I will be the first to admit I am not so sure about astrology and the planets’ effect on human destiny. Sometimes I act like I agree and I will discuss the subject until I am about waist deep and I lost my thread. Truth is, the logical part of my brain knows that horoscopes aren’t really real, and there’s no plausible scientific link between planetary motion and behavior. Least of all the infamous Mercury Retrograde.

Now that I’ve alienated a part of potential readers and made the rest wonder why this blog entry is even being published, let’s make this clear: I do believe there are gods and magical things in some form or another. I am a pagan, after all… perhaps even above all.

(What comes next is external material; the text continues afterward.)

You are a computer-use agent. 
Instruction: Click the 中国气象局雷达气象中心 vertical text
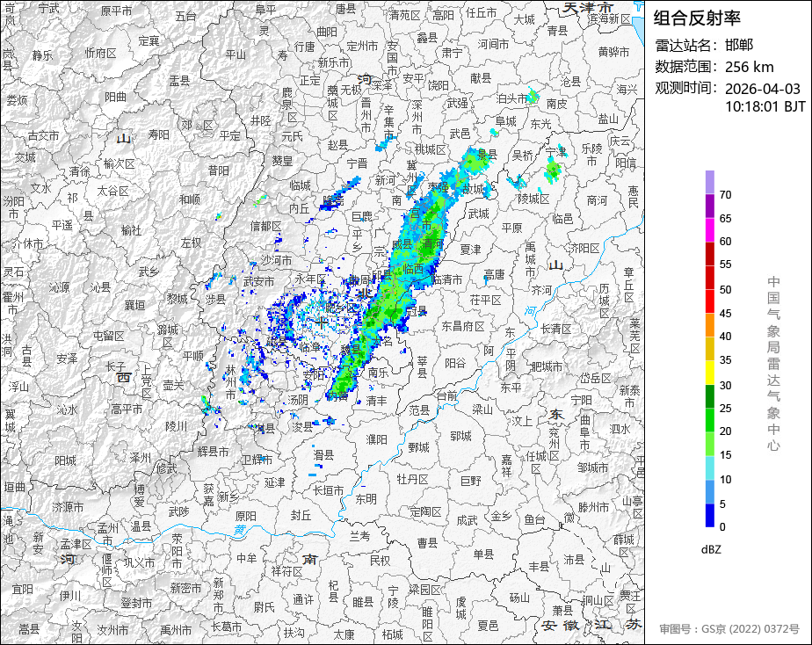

Hermes–or Mercury, as he was called by the Romans–is one of my dearest and oldest divine patrons. Beyond the stories of cunning and the gifts offered to his dedicants, there is a playful and sometimes-sacrilegious relationship there. From him I get dry wit, sarcasm, and divine gossip. In turn, I give him attention, candles and the first offering of incense at my altar. I keep his statue the cleanest and take him to public rituals whenever appropriate. Yes, I work with other divine personae, but I often turn to Hermes in a pinch.

Over the years, I’ve watched fellow pagans and non-pagans alike flailing around in panic when Mercury goes retrograde. Everything gets blamed on the perceived motion of the planet from a geocentric viewpoint. Every little accident, miscommunication, insult, snafu and terrible coincidence. No wonder! We spend so much time caught up in the act of communication–I’m looking at you, social media–and travel that they grievances are bound to happen. On times like this retrograde period, they’re noticed all-the-more. We have a scapegoat and so we vent at poor Merc.

I won’t tell you to stop doing that. You are the master of your life and thoughts.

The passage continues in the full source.